Why did Jesus encourage people to keep silent when they discovered who He was?  At precisely those points in the biblical narrative when we expect Him to tell people to spread the good news, He instead told them to keep quiet—yet it is clear that He did have a Messianic mission.  He understood Himself to be the Messiah of God, but during the earliest stages of His ministry, He sought to suppress the title “Messiah” and its public use.

Jesus was not the Messiah they’d expected.

He did this because so many people misunderstood His mission. The title “Messiah” meant “military deliverer” to many of Jesus’ contemporaries.  There was some truth to this notion; Messiah was indeed a Son of David.  Messiah was not, however, to be a militaristic or nationalistic ruler and conqueror King.  He did enter triumphantly into Jerusalem, but on the back of a donkey’s colt, not on a prancing war-charger.  The nature of Jesus’ mission was very different from the popular conceptions of Messiah.

After Peter’s confession in Mark 8, Jesus warned the disciples to tell no one about Him. He then explained why:

And He began to teach them that the Son of Man must suffer many things and be rejected by the elders and the chief priests and the scribes, and be killed, and after three days rise again. (Mark 8:31)

Mark points out that “He was stating the matter plainly,” but even Peter, who had just confessed Jesus as Christ, still didn’t understand. He took Jesus aside and rebuked Him.

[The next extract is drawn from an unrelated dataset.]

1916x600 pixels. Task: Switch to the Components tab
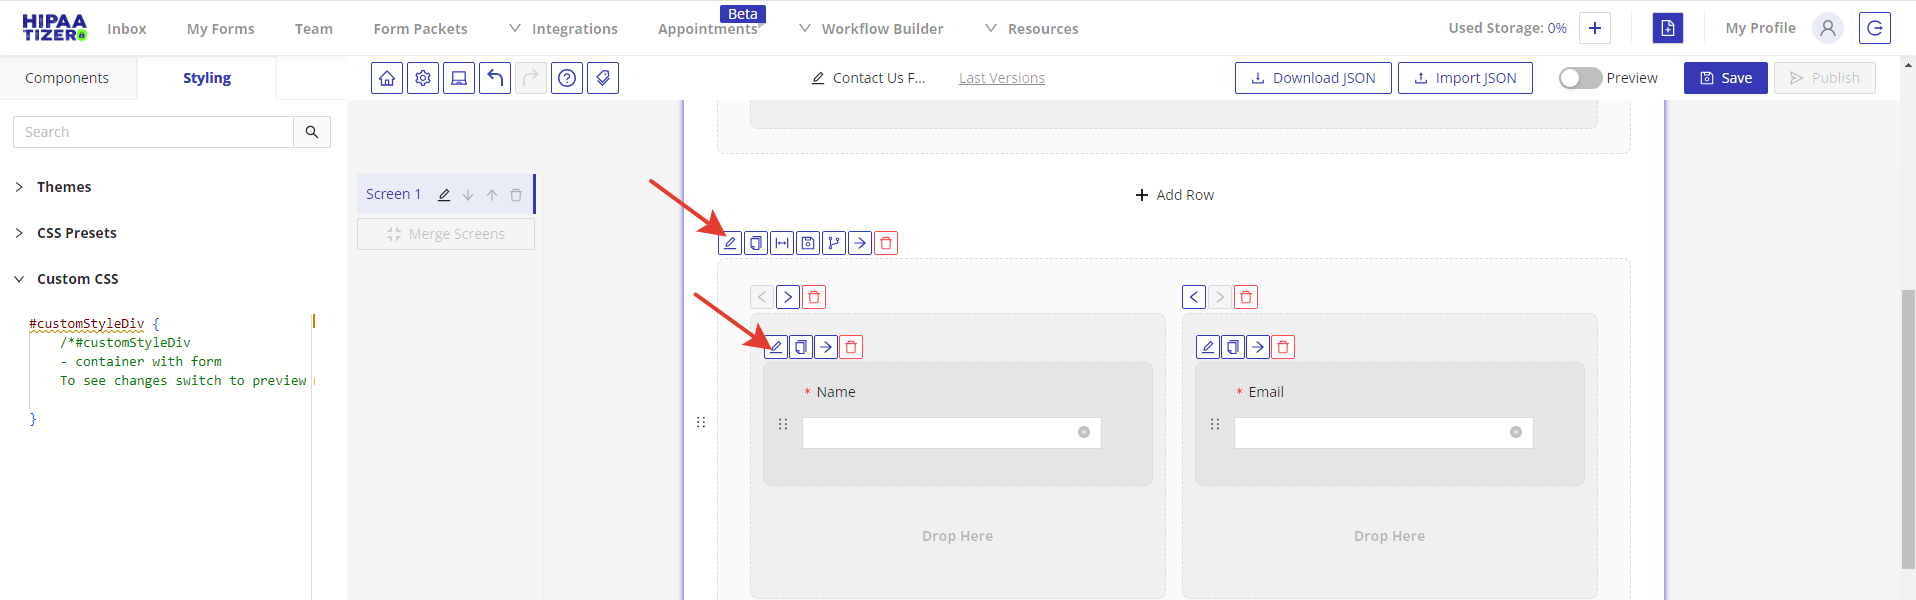pyautogui.click(x=67, y=78)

Jesus responded,

Get behind me, Satan; for you are not setting your mind on God’s interests, but man’s. (Mark 8:33)

The Disciples didn’t understand that suffering precedes glory.

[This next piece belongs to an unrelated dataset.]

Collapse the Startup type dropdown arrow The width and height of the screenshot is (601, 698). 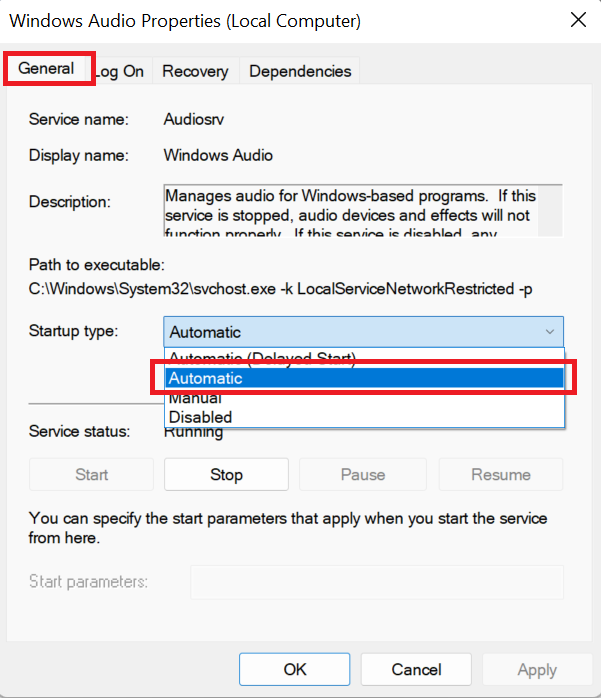pyautogui.click(x=548, y=332)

Jesus then summoned the rest of the disciples and the crowd that was gathered and began to teach them:

If anyone wishes to come after Me, he must deny himself, and take up his cross and follow Me.  For whoever wishes to save his life will lose it, but whoever loses his life for My sake and the gospel’s will save it. (Mark 8:34-35)

Mark follows this story with an account of The Transfiguration. Jesus went up on a high mountain with Peter, James, and John, and was transfigured before their eyes:

His garments became radiant and exceedingly white, as no launderer on earth can whiten them. Elijah appeared to them along with Moses; and they were talking with Jesus. (Mark 9:3-4)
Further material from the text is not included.